Medicine to thwart cancer's protective cloak
For more than a century, researchers were puzzled by the ability of cancer cells to evade the immune system. They knew cancer cells were grotesquely abnormal and should be killed by white blood cells. In petri dishes white blood cells could go on the attack against cancer cells. So why could cancers survive in the body?
The answer, when it came in recent years, arrived with a bonus: a way to thwart a cancer's strategy. Researchers discovered that cancers wrap themselves in an invisible protective shield. And they learned that they could break into that shield with the right drugs.
So far, the drugs have been tested and found to help patients with melanoma, kidney and lung cancer. In preliminary studies, they also appear to be effective in cancers of the breast, ovaries, colon, stomach, head and neck.
It is still early, and questions remain. Still, researchers think they are seeing the start of a new era in cancer medicine.
"Amazing," said Dr. Drew Pardoll, the immunotherapy research director at Johns Hopkins School of Medicine in Baltimore, Maryland. This period will be viewed as a moment in medical history when everything changed, he said.
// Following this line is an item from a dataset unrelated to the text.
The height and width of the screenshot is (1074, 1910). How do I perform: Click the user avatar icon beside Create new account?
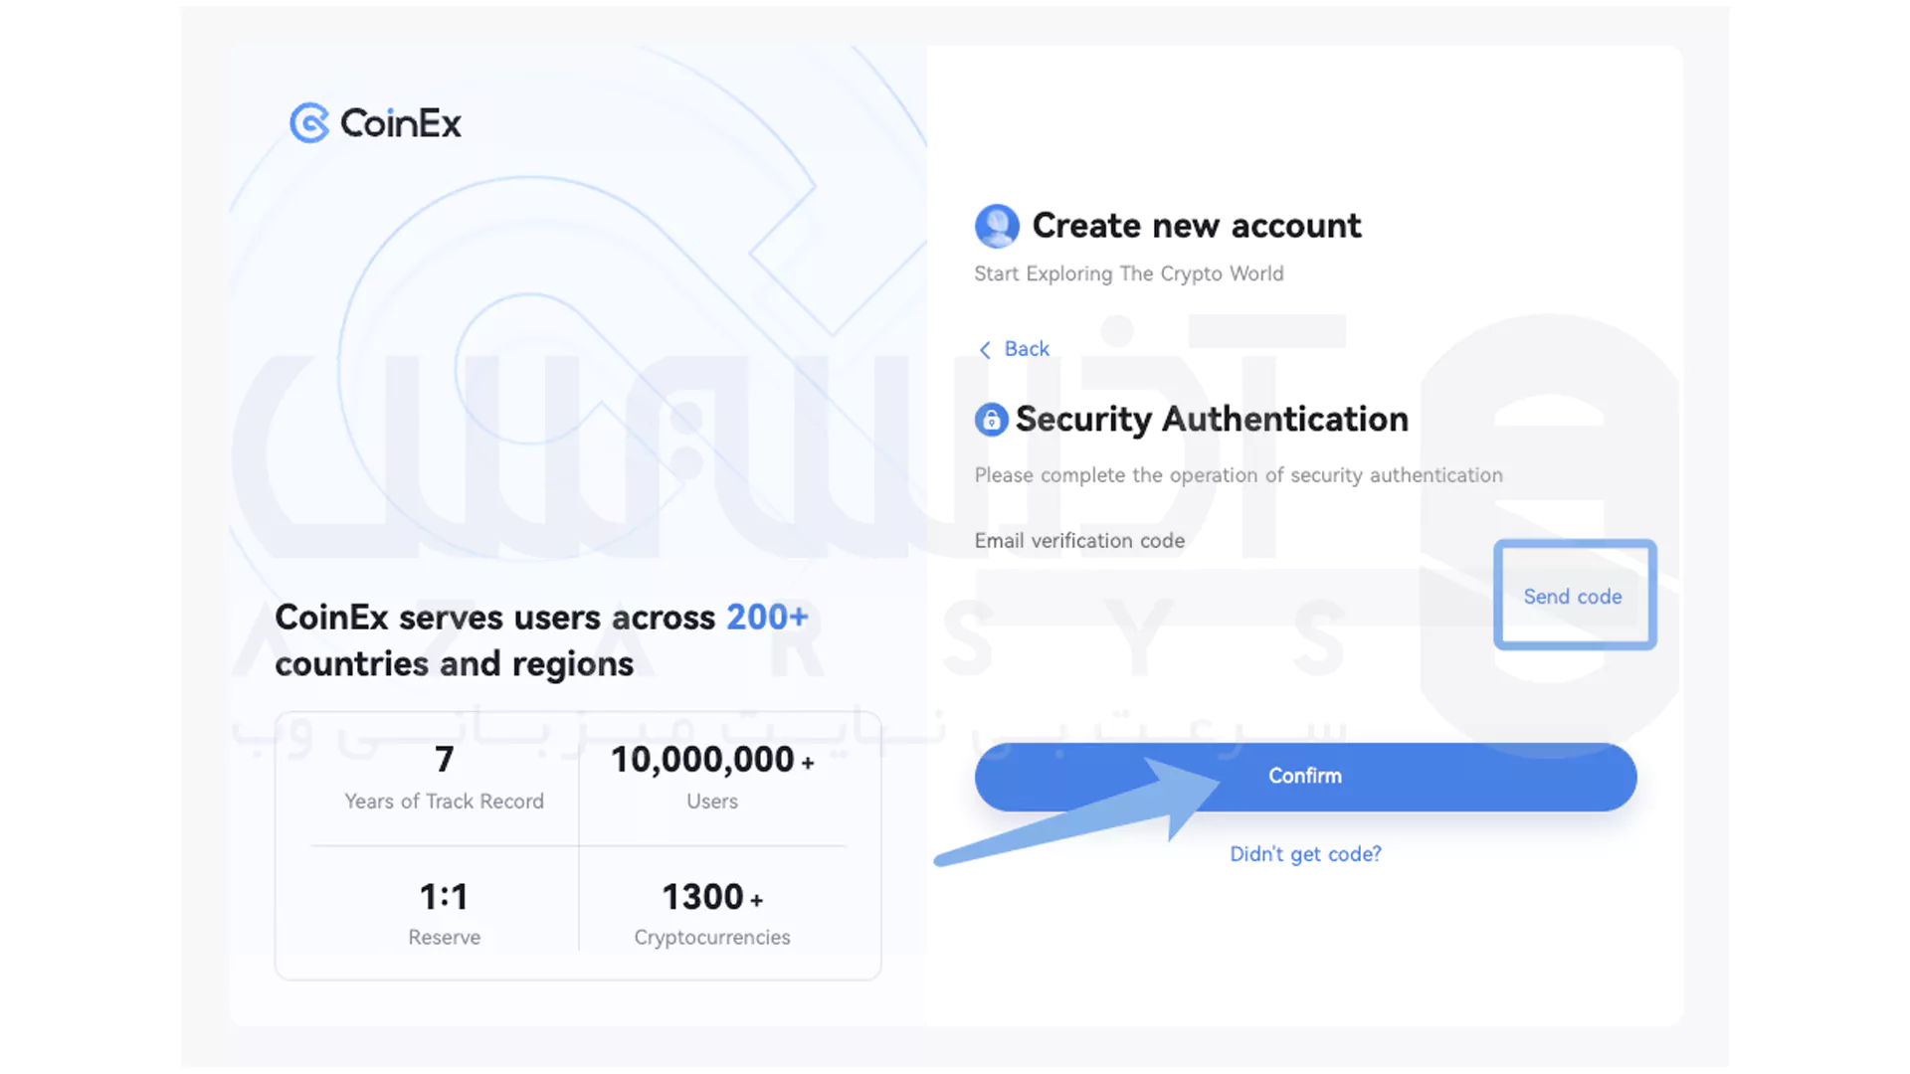point(997,226)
The story of the new cancer treatments started with the discovery of how cancers evade attacks. It turned out that they use the body's own brakes, which normally shut down the immune system after it has done its job killing virus-infected cells.
One braking system uses a molecule, PD-1, on the surface of T-cells of the immune system. If a target cell has molecules known as PD-L1 or PD-L2 on its surface, the T-cell cannot attack it. So some cancer cells drape themselves in those molecules. The discovery led to an idea: Perhaps a drug that covered up any of those PD molecules would allow the immune system to do its job.
The first indication that a cancer's protective shield might be breached came in 2010, after a trial of the drug ipilimumab in patients with otherwise untreatable melanoma. Patients who took the drug survived an average of 10 months, or 4 months longer than those randomly assigned to a different treatment. About 20 percent of patients who responded have now survived up to 10 years.
"It was spectacular," said Dr. Axel Hoos of GlaxoSmithKline, who had helped develop the drug at Bristol-Myers Squibb.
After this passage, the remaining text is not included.